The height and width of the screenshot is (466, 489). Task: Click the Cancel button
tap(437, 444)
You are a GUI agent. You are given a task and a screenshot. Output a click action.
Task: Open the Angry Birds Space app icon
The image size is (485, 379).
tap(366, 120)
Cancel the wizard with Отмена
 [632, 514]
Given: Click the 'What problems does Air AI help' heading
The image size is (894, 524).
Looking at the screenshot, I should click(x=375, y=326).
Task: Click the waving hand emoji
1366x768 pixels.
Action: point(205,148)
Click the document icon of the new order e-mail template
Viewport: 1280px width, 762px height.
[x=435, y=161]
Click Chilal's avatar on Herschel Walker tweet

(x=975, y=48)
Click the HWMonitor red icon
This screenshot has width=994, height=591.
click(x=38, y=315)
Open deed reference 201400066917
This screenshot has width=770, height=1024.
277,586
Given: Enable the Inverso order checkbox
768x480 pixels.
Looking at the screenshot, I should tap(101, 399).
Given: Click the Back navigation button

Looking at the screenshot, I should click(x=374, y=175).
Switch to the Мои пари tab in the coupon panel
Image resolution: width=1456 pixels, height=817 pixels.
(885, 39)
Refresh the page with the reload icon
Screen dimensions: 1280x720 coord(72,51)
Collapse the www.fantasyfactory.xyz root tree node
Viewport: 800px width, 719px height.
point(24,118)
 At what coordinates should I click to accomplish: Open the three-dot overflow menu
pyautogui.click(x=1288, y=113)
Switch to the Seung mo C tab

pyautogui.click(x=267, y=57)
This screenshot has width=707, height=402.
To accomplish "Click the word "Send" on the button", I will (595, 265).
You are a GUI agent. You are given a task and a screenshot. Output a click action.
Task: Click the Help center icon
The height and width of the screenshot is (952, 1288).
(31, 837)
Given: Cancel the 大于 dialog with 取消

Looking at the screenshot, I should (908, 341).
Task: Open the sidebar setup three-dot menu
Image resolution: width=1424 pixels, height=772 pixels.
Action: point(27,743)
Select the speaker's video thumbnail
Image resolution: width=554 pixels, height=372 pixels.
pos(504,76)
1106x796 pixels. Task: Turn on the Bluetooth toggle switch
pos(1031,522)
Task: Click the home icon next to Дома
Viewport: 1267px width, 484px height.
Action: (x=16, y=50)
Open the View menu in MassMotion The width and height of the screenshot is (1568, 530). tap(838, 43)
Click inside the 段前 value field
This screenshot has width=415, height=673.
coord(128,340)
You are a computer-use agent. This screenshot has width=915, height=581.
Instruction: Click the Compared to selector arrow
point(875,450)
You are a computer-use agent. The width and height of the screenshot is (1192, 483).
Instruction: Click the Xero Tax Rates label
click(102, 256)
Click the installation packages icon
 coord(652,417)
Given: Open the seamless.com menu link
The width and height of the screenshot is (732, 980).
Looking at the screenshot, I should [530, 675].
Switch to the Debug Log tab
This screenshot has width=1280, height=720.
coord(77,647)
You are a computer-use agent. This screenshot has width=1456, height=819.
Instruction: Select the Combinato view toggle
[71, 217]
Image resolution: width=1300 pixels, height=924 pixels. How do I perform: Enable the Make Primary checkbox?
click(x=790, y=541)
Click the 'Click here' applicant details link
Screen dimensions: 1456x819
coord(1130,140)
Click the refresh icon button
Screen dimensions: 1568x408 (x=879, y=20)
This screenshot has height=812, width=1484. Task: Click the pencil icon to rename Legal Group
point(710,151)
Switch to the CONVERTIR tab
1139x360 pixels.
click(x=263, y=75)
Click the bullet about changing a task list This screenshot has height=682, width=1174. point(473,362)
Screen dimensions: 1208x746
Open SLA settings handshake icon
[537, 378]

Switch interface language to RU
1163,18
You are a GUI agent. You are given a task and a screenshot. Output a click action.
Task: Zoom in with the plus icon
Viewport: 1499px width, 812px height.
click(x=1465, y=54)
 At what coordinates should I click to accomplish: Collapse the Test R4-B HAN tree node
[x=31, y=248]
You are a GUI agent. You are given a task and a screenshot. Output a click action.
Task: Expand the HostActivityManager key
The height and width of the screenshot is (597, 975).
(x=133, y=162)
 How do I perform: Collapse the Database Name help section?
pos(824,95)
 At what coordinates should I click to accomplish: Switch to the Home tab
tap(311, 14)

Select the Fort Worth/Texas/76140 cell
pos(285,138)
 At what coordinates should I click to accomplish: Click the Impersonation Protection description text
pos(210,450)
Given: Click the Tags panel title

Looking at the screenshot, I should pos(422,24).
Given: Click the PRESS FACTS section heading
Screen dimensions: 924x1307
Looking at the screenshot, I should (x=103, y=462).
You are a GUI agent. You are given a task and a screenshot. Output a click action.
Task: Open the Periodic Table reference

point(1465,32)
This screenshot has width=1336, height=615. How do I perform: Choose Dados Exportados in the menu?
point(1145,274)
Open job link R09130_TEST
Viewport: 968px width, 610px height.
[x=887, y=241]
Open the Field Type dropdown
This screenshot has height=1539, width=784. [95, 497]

==*==

• [Exercise]
Reproduce the records verbatim, beginning with their first line and ending after the line that contains "click(x=38, y=315)", with both of those lines included.

• [In response]
The height and width of the screenshot is (466, 489). Task: Click the Cancel button
tap(437, 444)
You are a GUI agent. You are given a task and a screenshot. Output a click action.
Task: Open the Angry Birds Space app icon
The image size is (485, 379).
tap(366, 120)
Cancel the wizard with Отмена
 [632, 514]
Given: Click the 'What problems does Air AI help' heading
The image size is (894, 524).
Looking at the screenshot, I should click(x=375, y=326).
Task: Click the waving hand emoji
1366x768 pixels.
Action: point(205,148)
Click the document icon of the new order e-mail template
Viewport: 1280px width, 762px height.
[x=435, y=161]
Click Chilal's avatar on Herschel Walker tweet

(x=975, y=48)
Click the HWMonitor red icon
This screenshot has width=994, height=591.
click(x=38, y=315)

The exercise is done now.